(Stated exercise A)
Quote the stretch from "Petitioner issued a" through "July 14, 2014." in the Jeddah Madison Corp. v Vornea court decision.
(Stated exercise B)
Answer these from the Jeddah Madison Corp. v Vornea court decision:
(i) On what date was the case decided?
(ii) How much rent did the rent demand seek?
(iii) On what date did the respondent appear by counsel?
(Stated exercise C)
Continue the Jeddah Madison Corp. v Vornea court decision from its last sentence.

(Text extract)
* * * * * * * * *

| Jeddah Madison Corp. v Vornea |
| 2015 NY Slip Op 50707(U) [47 Misc 3d 1219(A)] |
| Decided on May 11, 2015 |
| Civil Court Of The City Of New York, New York County |
| Kraus, J. |
| Published by New York State Law Reporting Bureau pursuant to Judiciary Law § 431. |
| This opinion is uncorrected and will not be published in the printed Official Reports. |
Jeddah
Madison Corporation, Petitioner-Landlord,
against Steven Vornea 529 West 113th Street, Unit 2 New York, New York 10025, Respondent- Tenant. |
BACKGROUND
This summary nonpayment proceeding was commenced by JEDDAH MADISON CORPORATION(Petitioner) against STEVEN VORNEA (Respondent) the tenant of record seeking to recover possession of 529 West 113th Street, Unit 2, New York, New York 10025 (Subject Premises) based on the allegation that Respondent has failed to pay rent due for the Subject Premises.
Petitioner issued a rent demand dated June 16, 2014, seeking $8,500 in rent for the monthof May 15- June 14, 2014. The petition is dated July 14, 2014.
Respondent appeared by counsel on August 12, 2014, and filed an answer and counterclaims. The answer asserted breach of warranty of habitability, constructive eviction and a claim for attorneys' fees. The proceeding was initially returnable August 20, 2014.

* * * * * * * * *

(Data shown)
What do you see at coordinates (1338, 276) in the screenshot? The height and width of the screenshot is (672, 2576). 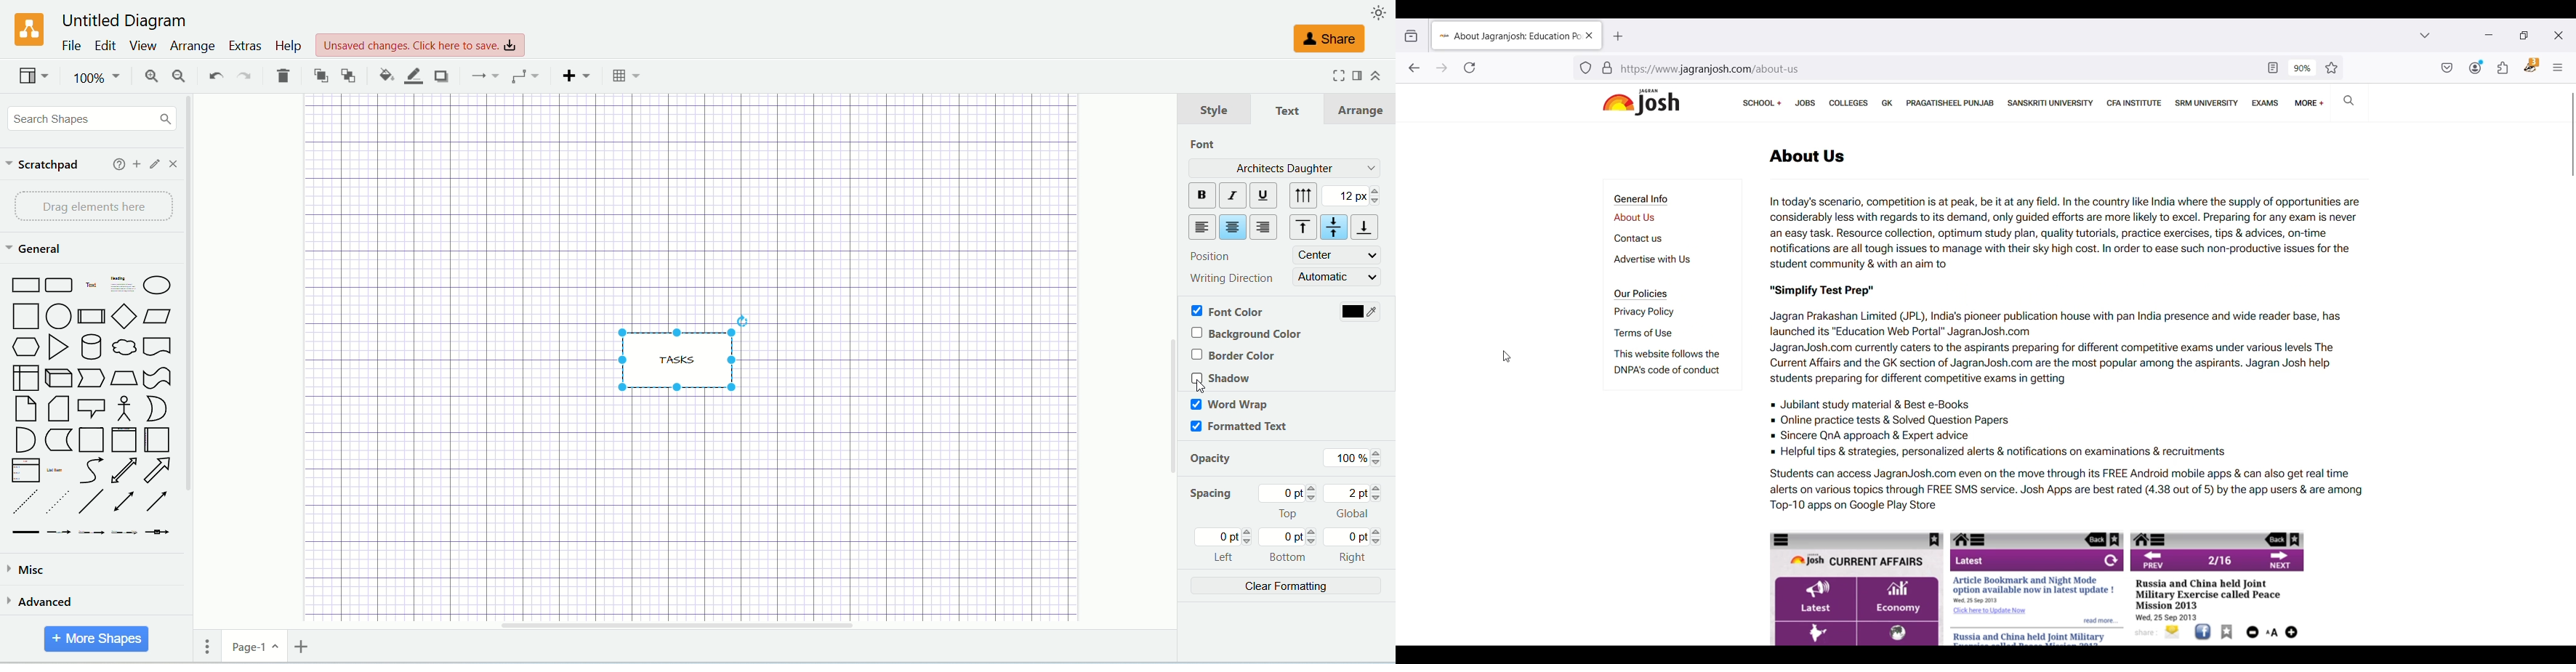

* * * * * * * * *

(Output A)
Petitioner issued a rent demand dated June 16, 2014, seeking $8,500 in rent for the monthof May 15- June 14, 2014. The petition is dated July 14, 2014.

(Output B)
(i) May 11, 2015
(ii) $8,500
(iii) August 12, 2014

(Output C)
On December 8, 2014, the proceeding was transferred to Part X for assignment to a Trial Part, and then assigned to Part N for trial on the same day. The trial commenced on December 8, 2014, but then adjourned by the court sua sponte for a French Interpreter for Petitioner's first witness. The proceeding was adjourned to January 8, 2015, for continued trial. On January 8, 2015, the court conducted negotiations with the parties, but no settlement was reached.
On January 28, 2015, Petitioner moved for an order declaring a mistrial and seeking the recusal of Judge Saxe. On February 18, 2015, Judge Saxe granted the motion, and the proceeding was referred back to Part X for assignment to a new Trial Part.
On March 4, 2015, the proceeding was assigned to Part R for trial. The trial commenced on April 1 and concluded on April 2, 2015. The proceeding was adjourned through May 6, 2015 for the submission of post trial memorandum, and the court reserved decision.
Petitioner is the owner of the Subject Building pursuant to a deed dated June 20, 2012 (Ex 1). There is a valid MDR for a period through and including September 2015 (Ex 3).
Respondent is the tenant of record for the Subject Premises. Respondent entered possession of the Subject Premises pursuant to a lease between Petitioner and UC Funding dated July 31, 2012, for a term through and including August 14, 2013, at a monthly rent of $8,5000 (Ex 2). The lease was assigned to Respondent in February 2013 (Ex 8). The lease was subsequently extended, by amendment, through May 2014 (Ex 7), and then renewed again on May 8, 2014, for a period through May 15, 2015 (Exs 4 & 5).
Respondent stopped paying rent in May 2014. The parties stipulated that through April 14, 2015, there is a total of $93,500 in arrears, at a rent of $8,500 per month.
Respondent has lived in the Subject Premises since August 15, 2012. The Subject premises is a three bedroom duplex, on the lower level there is a kitchen, a pantry, a backyard, and living room. The upper level has a master bedroom and master bath, in addition to two other bedrooms and a second bathroom.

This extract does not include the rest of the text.